La Lorraine, expropriée de son destin

La Lorraine, expropriée de son destin

Focus spatial
Lorraine, Grande Région, Union européenne
Langue(s)
Français
Introduction

La Lorraine, absorbée depuis 2016 dans la Région Grand Est, est prise en tenaille, entre État français, UE, métropoles luxembourgeoise et strasbourgeoise. Ces acteurs lui imposent leurs logiques de territorialisation néolibérale congruentes.

Résumé

La Lorraine apparaît constamment soumise à des influences extérieures, du patriotisme sacrificiel de 14-18 à la mode d'une métropolisation copier-coller aujourd'hui. Incapable d'impulser un développement endogène, trop inféodée à des puissances extérieures écrasantes, la Lorraine n'existe désormais même plus en tant que région administrative.

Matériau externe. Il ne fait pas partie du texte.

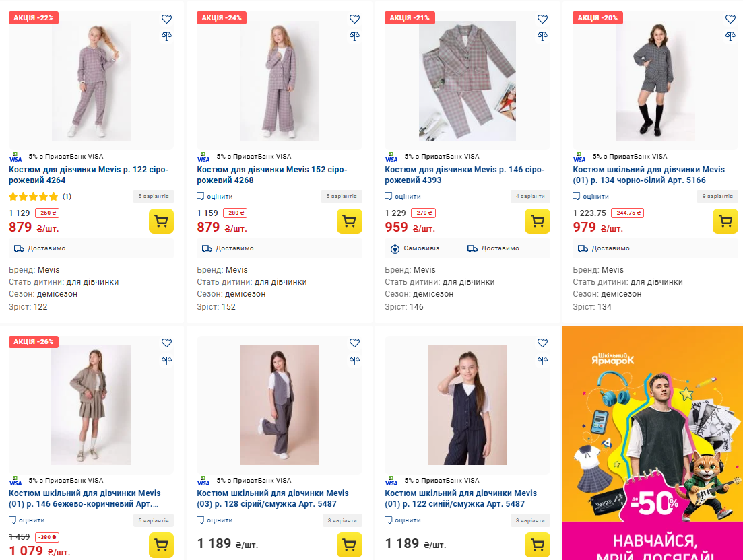Click оцінити link under чорно-білий Арт. 5166
This screenshot has height=560, width=743.
coord(595,197)
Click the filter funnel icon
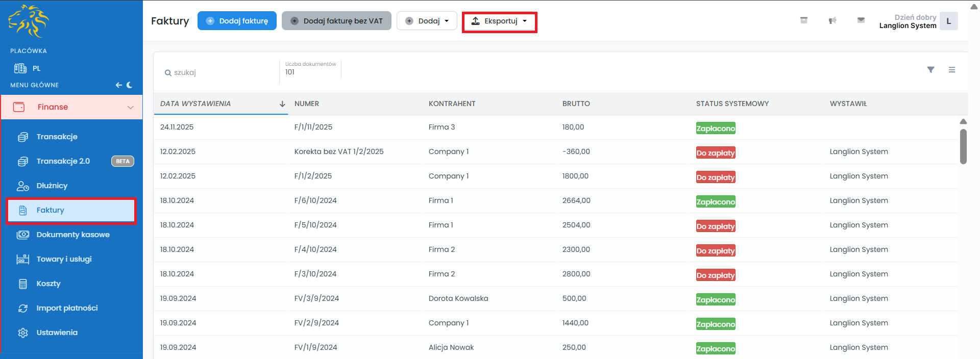 click(930, 70)
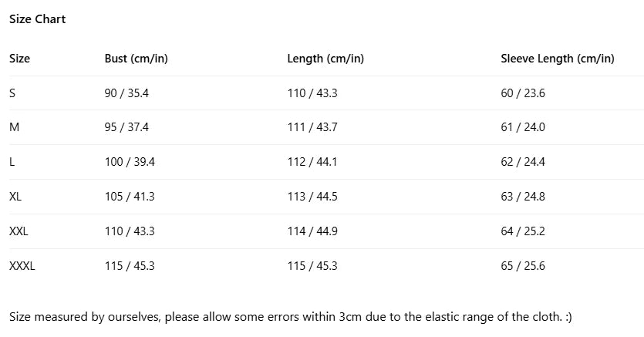Screen dimensions: 644x337
Task: Click the Size Chart heading
Action: pos(37,19)

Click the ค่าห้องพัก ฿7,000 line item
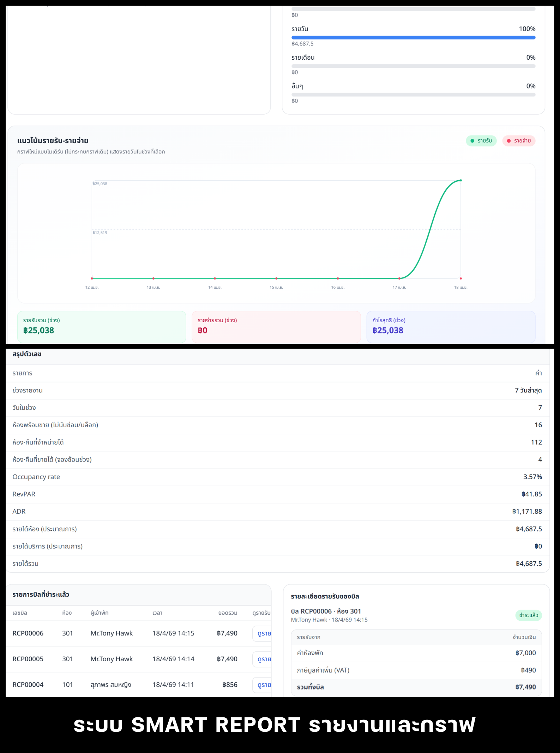[x=416, y=653]
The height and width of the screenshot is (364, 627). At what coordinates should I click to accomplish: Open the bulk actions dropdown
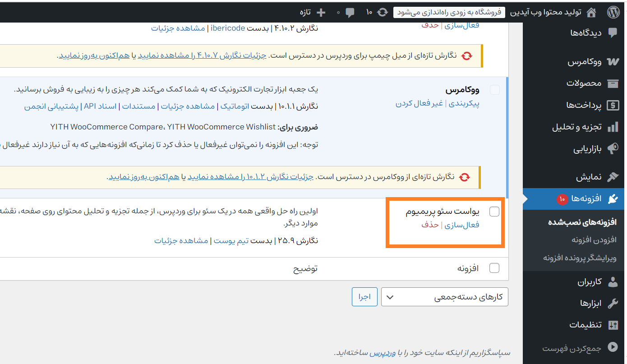(x=444, y=297)
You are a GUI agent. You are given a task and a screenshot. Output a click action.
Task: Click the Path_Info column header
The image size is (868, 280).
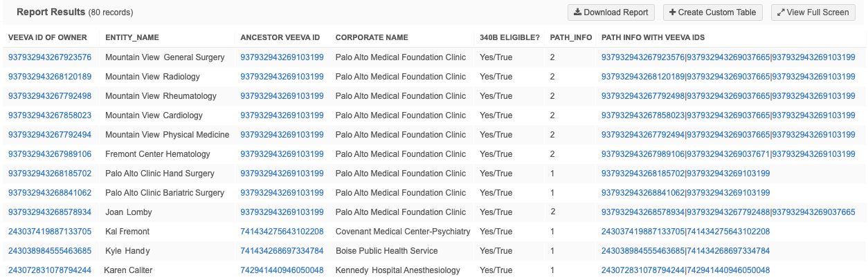click(x=570, y=37)
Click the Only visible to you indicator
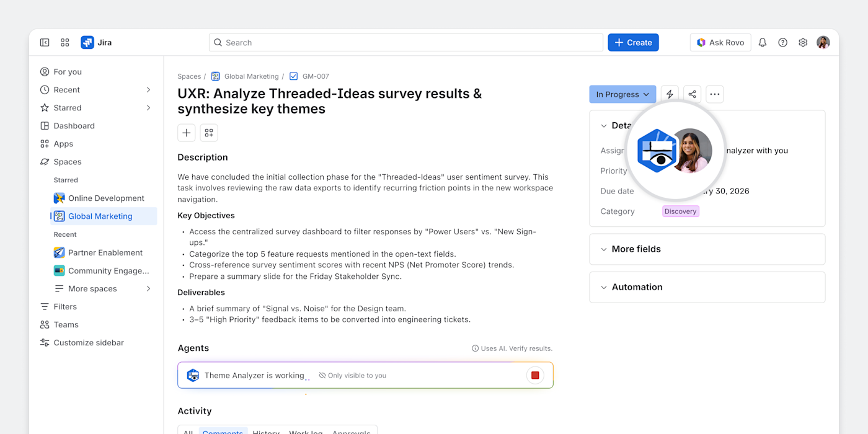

Victime de l'influence territorialisante de la pensée néolibérale, ne reste plus qu'un territoire décousu, banlieue de Luxembourg et espace voué à accueillir des déchets nucléaires ultimes. Ses élus et ses élites s'emploient à légitimer après coup et à accompagner ces évolutions exogènes.

Contenu

La réflexion développée dans le chapitre «La Lorraine expropriée de son destin» de l'ouvrage Transitions néolibérales, paru en septembre 2018, est née d'un livre précédent, consacré à un grand projet d'aménagement, le projet Cigéo (Ginet, 2017), destiné à entreposer les déchets nucléaires français les plus radioactifs dans les strates géologiques d'un village de la«France périphérique» (Guilluy, 2014), Bure. Un projet qui suscite depuis plus de trente ans l'indignation de dizaines de milliers de personnes et collectifs locaux, nationaux et internationaux, au nom d'une infaisabilité technologique toujours en attente de sa réfutation scientifique, et au nom de «Débats publics» (CNDP, 1995) orchestrés par un promoteur à la fois juge et partie. Cigéo nous est apparu alors, comme une production matérielle, un symbole et un symptôme possible d'une organisation de l'espace par le système-monde néolibéral, un artefact emblématique de son discours, un reflet particulièrement signifiant de sa toute-puissance. Une hypothèse dont les termes transparaissaient dans notre précédent ouvrage, et qu'il s'agissait de confirmer. Notre approche nous a conduits à analyser le cas de l'ancienne Région Lorraine, dissoute dans le Grand Est, elle-même partie prenant d'une euro-région transfrontalière, et à nous interroger sur les liens susceptibles d'unir, à titre d'hypothèse, ces différents projets d'aménagement et de recomposition territoriale. Une analyse fondée sur un corpus constitué d'articles académiques et d'ouvrages scientifiques, en appui de la pensée néolibérale, mais également d'articles et d'ouvrages critiques et idéologiquement indépendants ou opposés à cette idéologie dominante.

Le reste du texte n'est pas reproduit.